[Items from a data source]

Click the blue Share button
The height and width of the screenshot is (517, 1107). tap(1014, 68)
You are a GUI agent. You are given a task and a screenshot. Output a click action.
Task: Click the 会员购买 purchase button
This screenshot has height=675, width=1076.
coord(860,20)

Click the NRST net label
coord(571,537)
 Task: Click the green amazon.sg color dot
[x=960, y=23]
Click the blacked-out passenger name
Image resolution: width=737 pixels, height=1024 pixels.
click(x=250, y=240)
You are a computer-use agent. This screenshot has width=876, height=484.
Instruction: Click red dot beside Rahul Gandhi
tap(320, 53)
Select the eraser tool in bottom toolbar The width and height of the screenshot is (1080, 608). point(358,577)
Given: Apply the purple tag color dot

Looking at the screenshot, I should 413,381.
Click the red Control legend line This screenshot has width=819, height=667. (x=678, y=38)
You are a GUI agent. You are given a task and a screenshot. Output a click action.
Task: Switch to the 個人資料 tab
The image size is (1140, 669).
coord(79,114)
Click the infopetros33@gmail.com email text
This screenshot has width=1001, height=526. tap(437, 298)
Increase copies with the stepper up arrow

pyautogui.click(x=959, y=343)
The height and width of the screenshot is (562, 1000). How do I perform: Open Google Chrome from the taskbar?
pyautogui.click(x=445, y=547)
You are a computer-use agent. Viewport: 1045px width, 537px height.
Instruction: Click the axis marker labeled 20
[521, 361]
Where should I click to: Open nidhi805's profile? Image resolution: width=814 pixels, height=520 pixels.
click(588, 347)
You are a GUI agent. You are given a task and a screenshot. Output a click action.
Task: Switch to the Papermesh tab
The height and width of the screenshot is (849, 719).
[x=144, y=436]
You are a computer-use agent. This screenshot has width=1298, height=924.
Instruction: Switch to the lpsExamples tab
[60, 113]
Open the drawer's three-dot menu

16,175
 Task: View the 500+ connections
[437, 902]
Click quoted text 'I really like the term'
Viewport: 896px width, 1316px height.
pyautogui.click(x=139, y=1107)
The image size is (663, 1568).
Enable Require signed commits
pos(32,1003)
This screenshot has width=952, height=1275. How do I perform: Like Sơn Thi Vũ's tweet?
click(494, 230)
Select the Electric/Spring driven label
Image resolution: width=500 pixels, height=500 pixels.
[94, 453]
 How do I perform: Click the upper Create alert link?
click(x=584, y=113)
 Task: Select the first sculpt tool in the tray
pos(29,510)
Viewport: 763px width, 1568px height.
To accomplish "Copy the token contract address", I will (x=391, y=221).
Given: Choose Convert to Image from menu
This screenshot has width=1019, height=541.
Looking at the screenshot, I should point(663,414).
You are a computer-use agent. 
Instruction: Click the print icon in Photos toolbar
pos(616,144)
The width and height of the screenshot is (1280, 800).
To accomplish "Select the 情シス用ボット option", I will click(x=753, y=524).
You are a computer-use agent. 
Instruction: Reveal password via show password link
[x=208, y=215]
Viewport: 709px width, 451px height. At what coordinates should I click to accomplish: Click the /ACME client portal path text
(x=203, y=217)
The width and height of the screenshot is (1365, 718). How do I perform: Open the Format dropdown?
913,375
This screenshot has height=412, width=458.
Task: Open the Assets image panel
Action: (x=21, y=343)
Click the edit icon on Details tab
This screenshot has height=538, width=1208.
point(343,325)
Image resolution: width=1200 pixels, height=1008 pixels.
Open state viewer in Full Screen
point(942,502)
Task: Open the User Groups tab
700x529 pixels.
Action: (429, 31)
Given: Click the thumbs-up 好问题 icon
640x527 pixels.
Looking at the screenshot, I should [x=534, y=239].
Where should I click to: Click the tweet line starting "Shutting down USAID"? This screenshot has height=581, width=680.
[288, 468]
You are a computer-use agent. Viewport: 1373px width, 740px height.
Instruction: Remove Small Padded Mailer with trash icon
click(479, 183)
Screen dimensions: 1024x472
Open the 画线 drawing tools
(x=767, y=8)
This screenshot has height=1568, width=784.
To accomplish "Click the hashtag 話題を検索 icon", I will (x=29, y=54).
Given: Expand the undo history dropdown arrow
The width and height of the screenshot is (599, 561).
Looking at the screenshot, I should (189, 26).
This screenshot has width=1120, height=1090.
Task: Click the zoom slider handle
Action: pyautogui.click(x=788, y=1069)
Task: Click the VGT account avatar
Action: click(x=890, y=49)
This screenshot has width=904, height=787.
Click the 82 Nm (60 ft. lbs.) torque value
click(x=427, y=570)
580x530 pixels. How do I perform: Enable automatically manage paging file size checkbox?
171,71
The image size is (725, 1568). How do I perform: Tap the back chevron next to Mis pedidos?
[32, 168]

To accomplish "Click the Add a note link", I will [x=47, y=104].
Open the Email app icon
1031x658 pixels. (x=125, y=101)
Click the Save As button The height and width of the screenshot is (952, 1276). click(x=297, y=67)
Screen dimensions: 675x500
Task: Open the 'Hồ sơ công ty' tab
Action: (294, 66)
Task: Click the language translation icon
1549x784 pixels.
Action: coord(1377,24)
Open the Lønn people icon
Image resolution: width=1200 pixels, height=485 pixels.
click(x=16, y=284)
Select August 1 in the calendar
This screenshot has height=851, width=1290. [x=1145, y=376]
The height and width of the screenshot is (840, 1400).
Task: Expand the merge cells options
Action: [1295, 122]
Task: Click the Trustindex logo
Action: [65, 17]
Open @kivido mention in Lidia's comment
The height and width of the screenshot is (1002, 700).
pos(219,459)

Requirement:
Wherever the line holding "Instruction: Remove Small" falls in the entries above, copy exactly from it through the line holding "Given: Expand the undo history dropdown arrow", inclusive, and add nothing.

Solution to this task:
Instruction: Remove Small Padded Mailer with trash icon
click(479, 183)
Screen dimensions: 1024x472
Open the 画线 drawing tools
(x=767, y=8)
This screenshot has height=1568, width=784.
To accomplish "Click the hashtag 話題を検索 icon", I will (x=29, y=54).
Given: Expand the undo history dropdown arrow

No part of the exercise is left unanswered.